Disposition and Demographics 

A total of 4875 subjects were randomized into the study. Eighty percent of subjects completed the study, 20% withdrew, with similar distributions across the 3 dietary intervention groups (Table 2). Baseline demographic characteristics appeared to be similar across dietary counseling groups (Table 2). Mean baseline HbA_1cvalues were equal for all groups and averaged about 9.9%. A substantial percentage of subjects (∼42%) had HbA_1c values ≥10% (Figure 1). A comparison of HbA_1c by racial characteristics (Table 2) showed that African-American subjects appeared to have higher mean HbA_1c values at baseline (∼10.4%) than did white subjects (∼9.7%) (P <.001).
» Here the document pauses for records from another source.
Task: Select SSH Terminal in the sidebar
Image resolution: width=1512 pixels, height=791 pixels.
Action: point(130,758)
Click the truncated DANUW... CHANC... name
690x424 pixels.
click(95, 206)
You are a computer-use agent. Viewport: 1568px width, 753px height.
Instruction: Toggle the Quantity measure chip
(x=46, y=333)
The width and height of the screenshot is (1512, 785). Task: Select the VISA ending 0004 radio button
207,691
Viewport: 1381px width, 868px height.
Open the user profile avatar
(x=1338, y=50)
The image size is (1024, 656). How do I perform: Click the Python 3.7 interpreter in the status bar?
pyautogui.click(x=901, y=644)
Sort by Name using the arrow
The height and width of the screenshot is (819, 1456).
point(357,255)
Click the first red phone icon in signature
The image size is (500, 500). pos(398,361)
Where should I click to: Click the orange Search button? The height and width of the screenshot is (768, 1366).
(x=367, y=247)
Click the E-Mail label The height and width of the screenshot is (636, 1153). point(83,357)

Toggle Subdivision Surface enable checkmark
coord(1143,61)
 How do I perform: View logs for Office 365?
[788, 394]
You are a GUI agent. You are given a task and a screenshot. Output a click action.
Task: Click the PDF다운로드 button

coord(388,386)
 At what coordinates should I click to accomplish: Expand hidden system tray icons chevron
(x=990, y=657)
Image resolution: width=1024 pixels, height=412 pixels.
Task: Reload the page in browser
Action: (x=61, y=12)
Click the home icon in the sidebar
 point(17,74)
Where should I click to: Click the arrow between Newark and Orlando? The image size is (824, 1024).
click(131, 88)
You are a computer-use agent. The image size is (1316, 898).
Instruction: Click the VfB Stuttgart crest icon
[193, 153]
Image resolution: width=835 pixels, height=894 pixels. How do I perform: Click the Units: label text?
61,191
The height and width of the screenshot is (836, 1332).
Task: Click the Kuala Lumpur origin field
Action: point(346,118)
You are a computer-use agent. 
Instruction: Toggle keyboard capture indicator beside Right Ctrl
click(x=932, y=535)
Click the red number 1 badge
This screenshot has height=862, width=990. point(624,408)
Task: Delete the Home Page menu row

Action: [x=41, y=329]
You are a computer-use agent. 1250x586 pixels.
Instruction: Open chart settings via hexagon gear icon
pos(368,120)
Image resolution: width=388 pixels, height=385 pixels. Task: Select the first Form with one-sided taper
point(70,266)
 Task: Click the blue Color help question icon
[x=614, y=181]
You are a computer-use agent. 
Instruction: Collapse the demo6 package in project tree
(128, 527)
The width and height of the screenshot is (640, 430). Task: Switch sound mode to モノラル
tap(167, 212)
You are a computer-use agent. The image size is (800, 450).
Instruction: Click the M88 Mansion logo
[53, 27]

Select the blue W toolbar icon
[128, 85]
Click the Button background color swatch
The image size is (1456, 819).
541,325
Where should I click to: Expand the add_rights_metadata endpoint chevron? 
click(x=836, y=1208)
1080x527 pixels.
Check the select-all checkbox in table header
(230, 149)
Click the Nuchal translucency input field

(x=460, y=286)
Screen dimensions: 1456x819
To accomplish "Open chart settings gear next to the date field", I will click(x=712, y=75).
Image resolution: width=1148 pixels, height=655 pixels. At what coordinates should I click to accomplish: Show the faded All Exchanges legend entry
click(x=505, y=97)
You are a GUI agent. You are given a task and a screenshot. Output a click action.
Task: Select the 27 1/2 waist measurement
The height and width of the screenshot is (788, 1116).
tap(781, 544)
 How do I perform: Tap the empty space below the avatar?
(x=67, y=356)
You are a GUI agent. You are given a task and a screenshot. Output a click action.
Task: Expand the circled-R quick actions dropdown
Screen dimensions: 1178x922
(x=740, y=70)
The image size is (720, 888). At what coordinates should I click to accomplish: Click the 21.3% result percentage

Table 2. Characteristics of Enrolled Subjects and Subject Disposition

	Standard Treatment	1 Counseling Session	3 Counseling Sessions
Subjects randomized	1625	1624	1626
Age (years)	53.6±12.20	53.4±12.26	53.8±12.24
Sex, male/female (%)	50/50	49/51	52/48
Height (cm)	169.2±10.6	168.9±10.4	169.3±10.5
Weight (kg)	98.8±24.6	98.3±23.5	98.0±23.8
BMI (kg/m2)	34.1±7.4	34.0±7.1	33.8±7.3
Race, W/B/A/O (%)	67/25/3/5	68/25/2/5	67/26/3/4
Ethnicity (%)
Not Hispanic/Latino	88	86	89
Hispanic/Latino	12	14	11
HbA1c (%) overall	9.9±1.7	9.9±1.7	9.9±1.6
HbA1c (%) by race
White	9.72±1.56	9.75±1.57	9.69±1.54
Black	10.41±1.83	10.49±1.79	10.43±1.75
Asian	9.86±1.51	10.07±1.25	9.94±1.70
Other	10.04±1.92	9.89±1.62	10.02±1.49
Smoking history (%)
Never/former/current	49/30/21	48/31/21	48/30/22
Subjects completing study, n (%)	1291(79.4)	1304(80.3)	1273(78.3)
Subjects discontinuing study, n (%)	305(18.8)	297(18.3)	321(19.7)
Subjects of unknown status, n (%)	29(1.8)	23(1.4)	32(2.0)
Reason for discontinuation, n (%)
Adverse event	34(2.1)	21(1.3)	14(0.9)
Lost to follow-up	62(3.8)	65(4.0)	68(4.2)
Subject died	10(0.6)	4(0.2)	4(0.2)
Voluntarily withdrew	103(6.3)	117(7.2)	118(7.3)
Noncompliance	68(4.2)	57(3.5)	84(5.2)
Other	28(1.7)	33(2.0)	33(2.0)

BMI=body mass index; W/B/A/O=White/Black/Asian/Other.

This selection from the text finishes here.